Why I can't swap unicode characters in code?
# -*- coding: utf-8 -*-
character_swap = {'ą': 'a', 'ż': 'z', 'ó': 'o'}
text = 'idzie wąż wąską dróżką'
print text
print ''.join(character_swap.get(ch, ch) for ch in text)

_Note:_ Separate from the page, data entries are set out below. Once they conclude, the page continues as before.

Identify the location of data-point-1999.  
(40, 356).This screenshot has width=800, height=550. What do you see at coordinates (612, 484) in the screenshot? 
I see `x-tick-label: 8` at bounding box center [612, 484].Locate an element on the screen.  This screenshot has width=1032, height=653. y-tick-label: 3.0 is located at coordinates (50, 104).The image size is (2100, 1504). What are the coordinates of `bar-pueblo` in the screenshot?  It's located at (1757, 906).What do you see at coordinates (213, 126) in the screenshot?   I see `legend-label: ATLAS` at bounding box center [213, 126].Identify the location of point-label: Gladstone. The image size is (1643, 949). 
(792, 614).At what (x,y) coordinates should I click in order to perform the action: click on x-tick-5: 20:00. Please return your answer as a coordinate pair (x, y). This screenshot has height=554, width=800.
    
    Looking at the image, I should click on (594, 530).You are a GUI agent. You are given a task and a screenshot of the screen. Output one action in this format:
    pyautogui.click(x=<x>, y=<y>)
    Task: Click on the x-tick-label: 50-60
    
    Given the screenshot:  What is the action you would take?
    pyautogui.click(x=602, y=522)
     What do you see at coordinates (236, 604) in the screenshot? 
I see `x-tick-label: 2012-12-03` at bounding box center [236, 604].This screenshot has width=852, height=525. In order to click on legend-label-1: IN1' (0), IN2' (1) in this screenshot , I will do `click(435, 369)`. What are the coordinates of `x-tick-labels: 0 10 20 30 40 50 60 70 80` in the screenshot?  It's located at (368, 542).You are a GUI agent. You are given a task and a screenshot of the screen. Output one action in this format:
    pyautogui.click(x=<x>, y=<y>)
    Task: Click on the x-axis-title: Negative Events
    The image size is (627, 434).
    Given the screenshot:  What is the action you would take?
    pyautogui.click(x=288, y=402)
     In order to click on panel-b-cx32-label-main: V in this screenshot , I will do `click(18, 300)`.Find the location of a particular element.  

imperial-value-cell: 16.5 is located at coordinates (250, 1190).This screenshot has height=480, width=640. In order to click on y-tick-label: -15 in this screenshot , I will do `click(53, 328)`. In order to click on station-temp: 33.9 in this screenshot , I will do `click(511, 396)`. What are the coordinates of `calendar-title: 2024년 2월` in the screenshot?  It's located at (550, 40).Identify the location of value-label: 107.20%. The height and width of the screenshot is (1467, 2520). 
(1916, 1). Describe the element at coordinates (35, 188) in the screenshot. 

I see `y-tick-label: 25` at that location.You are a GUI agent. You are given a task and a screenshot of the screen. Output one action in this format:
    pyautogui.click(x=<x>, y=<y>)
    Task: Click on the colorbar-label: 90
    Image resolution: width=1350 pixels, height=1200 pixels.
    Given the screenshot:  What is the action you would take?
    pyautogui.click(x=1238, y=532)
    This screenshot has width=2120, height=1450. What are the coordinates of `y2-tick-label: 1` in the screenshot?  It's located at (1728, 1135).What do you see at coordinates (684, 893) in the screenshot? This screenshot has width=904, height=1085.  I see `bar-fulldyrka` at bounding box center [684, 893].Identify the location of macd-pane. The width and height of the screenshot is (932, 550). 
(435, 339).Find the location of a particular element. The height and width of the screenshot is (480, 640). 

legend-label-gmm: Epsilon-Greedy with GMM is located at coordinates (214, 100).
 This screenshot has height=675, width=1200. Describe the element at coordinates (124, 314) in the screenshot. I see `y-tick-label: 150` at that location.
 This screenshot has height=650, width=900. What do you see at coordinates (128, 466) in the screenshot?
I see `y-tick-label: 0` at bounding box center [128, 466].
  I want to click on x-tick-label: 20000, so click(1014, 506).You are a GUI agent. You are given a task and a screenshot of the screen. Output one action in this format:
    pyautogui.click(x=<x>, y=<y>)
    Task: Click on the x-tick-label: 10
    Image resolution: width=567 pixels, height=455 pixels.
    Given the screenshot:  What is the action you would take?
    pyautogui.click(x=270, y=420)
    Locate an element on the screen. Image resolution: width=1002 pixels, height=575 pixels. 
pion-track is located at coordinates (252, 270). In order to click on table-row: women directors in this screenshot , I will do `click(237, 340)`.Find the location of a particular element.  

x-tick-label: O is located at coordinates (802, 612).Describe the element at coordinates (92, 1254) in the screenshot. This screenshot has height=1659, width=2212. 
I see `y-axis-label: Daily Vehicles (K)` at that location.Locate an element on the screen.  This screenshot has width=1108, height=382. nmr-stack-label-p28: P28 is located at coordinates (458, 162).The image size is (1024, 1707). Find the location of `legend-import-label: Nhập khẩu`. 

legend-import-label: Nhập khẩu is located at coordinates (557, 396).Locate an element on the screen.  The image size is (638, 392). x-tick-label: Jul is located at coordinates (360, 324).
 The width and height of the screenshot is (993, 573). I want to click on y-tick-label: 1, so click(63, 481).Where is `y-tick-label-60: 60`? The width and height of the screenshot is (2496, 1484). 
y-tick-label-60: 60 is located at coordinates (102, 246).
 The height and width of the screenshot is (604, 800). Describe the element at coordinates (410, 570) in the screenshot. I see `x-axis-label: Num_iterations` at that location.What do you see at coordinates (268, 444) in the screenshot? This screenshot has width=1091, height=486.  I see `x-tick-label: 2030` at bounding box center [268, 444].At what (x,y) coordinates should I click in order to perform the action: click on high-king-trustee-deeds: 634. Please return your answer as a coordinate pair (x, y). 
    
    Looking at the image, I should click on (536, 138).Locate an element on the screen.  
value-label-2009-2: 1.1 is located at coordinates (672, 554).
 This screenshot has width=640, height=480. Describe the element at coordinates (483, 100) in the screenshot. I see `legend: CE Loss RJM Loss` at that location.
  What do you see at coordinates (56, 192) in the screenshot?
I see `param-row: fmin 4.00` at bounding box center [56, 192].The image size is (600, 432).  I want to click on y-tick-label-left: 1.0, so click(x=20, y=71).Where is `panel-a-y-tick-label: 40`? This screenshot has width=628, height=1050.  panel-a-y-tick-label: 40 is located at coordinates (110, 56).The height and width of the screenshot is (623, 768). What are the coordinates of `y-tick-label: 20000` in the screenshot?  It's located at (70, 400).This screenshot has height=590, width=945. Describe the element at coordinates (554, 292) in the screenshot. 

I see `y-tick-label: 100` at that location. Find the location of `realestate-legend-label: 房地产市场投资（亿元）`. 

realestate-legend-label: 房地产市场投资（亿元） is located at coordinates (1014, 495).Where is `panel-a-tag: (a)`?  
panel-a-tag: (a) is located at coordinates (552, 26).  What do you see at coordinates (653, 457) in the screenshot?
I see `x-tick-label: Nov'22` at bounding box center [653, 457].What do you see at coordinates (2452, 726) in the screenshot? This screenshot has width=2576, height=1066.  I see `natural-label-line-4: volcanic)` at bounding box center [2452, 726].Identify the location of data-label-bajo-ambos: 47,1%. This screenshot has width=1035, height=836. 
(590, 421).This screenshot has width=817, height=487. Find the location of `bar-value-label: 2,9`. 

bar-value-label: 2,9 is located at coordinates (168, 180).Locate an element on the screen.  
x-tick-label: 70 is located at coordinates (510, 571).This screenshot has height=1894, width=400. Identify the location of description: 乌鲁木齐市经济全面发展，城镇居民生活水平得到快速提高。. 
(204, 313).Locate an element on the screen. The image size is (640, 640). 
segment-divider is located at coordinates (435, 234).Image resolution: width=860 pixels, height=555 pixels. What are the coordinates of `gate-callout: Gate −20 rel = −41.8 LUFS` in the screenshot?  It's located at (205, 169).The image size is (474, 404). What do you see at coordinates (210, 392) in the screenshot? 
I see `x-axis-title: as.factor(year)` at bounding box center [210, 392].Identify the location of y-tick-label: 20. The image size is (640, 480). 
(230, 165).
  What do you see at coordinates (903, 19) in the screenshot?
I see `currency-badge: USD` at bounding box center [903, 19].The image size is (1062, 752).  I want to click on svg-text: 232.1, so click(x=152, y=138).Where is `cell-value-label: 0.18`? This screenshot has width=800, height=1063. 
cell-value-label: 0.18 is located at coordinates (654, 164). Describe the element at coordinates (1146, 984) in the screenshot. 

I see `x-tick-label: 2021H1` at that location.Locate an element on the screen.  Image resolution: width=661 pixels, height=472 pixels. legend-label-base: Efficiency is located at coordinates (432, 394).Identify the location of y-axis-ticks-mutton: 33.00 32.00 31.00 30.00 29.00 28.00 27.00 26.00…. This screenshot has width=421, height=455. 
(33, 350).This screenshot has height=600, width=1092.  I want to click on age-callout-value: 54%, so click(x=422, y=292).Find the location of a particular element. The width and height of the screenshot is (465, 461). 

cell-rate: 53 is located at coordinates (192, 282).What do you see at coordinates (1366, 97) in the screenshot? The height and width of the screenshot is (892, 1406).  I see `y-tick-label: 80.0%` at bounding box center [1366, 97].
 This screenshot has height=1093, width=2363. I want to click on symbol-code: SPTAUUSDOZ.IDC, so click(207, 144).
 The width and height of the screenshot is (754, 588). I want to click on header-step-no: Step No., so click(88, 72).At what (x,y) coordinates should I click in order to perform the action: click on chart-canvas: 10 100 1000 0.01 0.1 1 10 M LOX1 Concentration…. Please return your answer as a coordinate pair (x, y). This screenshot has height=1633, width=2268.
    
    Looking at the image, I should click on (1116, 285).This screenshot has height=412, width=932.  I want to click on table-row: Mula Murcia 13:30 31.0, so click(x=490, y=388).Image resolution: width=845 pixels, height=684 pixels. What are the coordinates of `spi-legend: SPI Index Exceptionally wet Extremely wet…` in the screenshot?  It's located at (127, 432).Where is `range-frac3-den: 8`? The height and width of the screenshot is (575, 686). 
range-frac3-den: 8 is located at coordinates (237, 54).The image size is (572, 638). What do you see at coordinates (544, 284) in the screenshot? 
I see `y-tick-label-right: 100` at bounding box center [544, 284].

OUTPUT: idzie wąż wąską dróżką
EXPECTED OUTPUT: idzie waz waska drozka
You need to encode you text first then decode the characters again :
>>> print ''.join(character_swap.get(ch.encode('utf8'), ch) for ch in text.decode('utf8'))
idzie waz waska drozka
Its because of that python list comprehension doesn't encode your unicode by default,actually what you are doing her is :
>>> [i for i in text]
['i', 'd', 'z', 'i', 'e', ' ', 'w', '\xc4', '\x85', '\xc5', '\xbc', ' ', 'w', '\xc4', '\x85', 's', 'k', '\xc4', '\x85', ' ', 'd', 'r', '\xc3', '\xb3', '\xc5', '\xbc', 'k', '\xc4', '\x85']
And for a character like ą
we have :
>>> 'ą'
'\xc4\x85'
As you can see within a list comprehension python split it in 2 part \xc4
and \x85
. so for getting ride of that you can first decode your text by utf8
encocding :
>>> [i for i in text.decode('utf8')]
[u'i', u'd', u'z', u'i', u'e', u' ', u'w', u'\u0105', u'\u017c', u' ', u'w', u'\u0105', u's', u'k', u'\u0105', u' ', u'd', u'r', u'\xf3', u'\u017c', u'k', u'\u0105']